The complete listing, repeated precisely, must form the answer.

Task inputs section start

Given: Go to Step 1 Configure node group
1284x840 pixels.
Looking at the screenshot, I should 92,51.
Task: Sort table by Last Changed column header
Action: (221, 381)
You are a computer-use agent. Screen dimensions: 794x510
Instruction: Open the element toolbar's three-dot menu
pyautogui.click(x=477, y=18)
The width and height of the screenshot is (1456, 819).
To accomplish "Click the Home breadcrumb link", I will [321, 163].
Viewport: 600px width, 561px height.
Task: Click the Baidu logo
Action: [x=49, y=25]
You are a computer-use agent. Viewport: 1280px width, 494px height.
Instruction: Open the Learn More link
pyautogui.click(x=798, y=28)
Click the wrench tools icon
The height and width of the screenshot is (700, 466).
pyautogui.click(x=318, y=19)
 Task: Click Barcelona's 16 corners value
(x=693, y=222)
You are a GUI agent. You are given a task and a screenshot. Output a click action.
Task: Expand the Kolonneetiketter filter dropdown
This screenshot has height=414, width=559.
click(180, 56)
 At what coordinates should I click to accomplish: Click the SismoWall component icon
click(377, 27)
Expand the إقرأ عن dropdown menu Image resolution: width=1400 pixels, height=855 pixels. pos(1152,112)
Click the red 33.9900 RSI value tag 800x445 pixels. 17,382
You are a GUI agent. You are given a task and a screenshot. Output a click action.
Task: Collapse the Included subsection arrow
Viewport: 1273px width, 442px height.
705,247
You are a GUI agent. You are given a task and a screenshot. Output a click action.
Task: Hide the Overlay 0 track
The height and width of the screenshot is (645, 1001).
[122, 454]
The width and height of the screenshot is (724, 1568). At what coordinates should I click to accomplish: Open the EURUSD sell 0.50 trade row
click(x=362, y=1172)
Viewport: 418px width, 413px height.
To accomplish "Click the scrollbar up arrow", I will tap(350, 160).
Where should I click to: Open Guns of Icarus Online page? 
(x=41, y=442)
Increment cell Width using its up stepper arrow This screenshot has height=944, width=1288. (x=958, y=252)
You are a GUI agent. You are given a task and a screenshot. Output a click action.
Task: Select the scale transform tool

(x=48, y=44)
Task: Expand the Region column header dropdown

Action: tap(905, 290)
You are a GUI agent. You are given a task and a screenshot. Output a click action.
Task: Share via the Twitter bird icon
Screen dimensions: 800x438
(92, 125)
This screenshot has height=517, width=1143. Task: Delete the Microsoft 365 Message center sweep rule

Task inputs section end

## Answer area
Given: Go to Step 1 Configure node group
1284x840 pixels.
Looking at the screenshot, I should 92,51.
Task: Sort table by Last Changed column header
Action: (221, 381)
You are a computer-use agent. Screen dimensions: 794x510
Instruction: Open the element toolbar's three-dot menu
pyautogui.click(x=477, y=18)
The width and height of the screenshot is (1456, 819).
To accomplish "Click the Home breadcrumb link", I will [321, 163].
Viewport: 600px width, 561px height.
Task: Click the Baidu logo
Action: [x=49, y=25]
You are a computer-use agent. Viewport: 1280px width, 494px height.
Instruction: Open the Learn More link
pyautogui.click(x=798, y=28)
Click the wrench tools icon
The height and width of the screenshot is (700, 466).
pyautogui.click(x=318, y=19)
 Task: Click Barcelona's 16 corners value
(x=693, y=222)
You are a GUI agent. You are given a task and a screenshot. Output a click action.
Task: Expand the Kolonneetiketter filter dropdown
This screenshot has height=414, width=559.
click(180, 56)
 At what coordinates should I click to accomplish: Click the SismoWall component icon
click(377, 27)
Expand the إقرأ عن dropdown menu Image resolution: width=1400 pixels, height=855 pixels. pos(1152,112)
Click the red 33.9900 RSI value tag 800x445 pixels. 17,382
You are a GUI agent. You are given a task and a screenshot. Output a click action.
Task: Collapse the Included subsection arrow
Viewport: 1273px width, 442px height.
705,247
You are a GUI agent. You are given a task and a screenshot. Output a click action.
Task: Hide the Overlay 0 track
The height and width of the screenshot is (645, 1001).
[122, 454]
The width and height of the screenshot is (724, 1568). At what coordinates should I click to accomplish: Open the EURUSD sell 0.50 trade row
click(x=362, y=1172)
Viewport: 418px width, 413px height.
To accomplish "Click the scrollbar up arrow", I will tap(350, 160).
Where should I click to: Open Guns of Icarus Online page? 
(x=41, y=442)
Increment cell Width using its up stepper arrow This screenshot has height=944, width=1288. (x=958, y=252)
You are a GUI agent. You are given a task and a screenshot. Output a click action.
Task: Select the scale transform tool

(x=48, y=44)
Task: Expand the Region column header dropdown

Action: tap(905, 290)
You are a GUI agent. You are given a task and a screenshot. Output a click action.
Task: Share via the Twitter bird icon
Screen dimensions: 800x438
(92, 125)
This screenshot has height=517, width=1143. Task: Delete the Microsoft 365 Message center sweep rule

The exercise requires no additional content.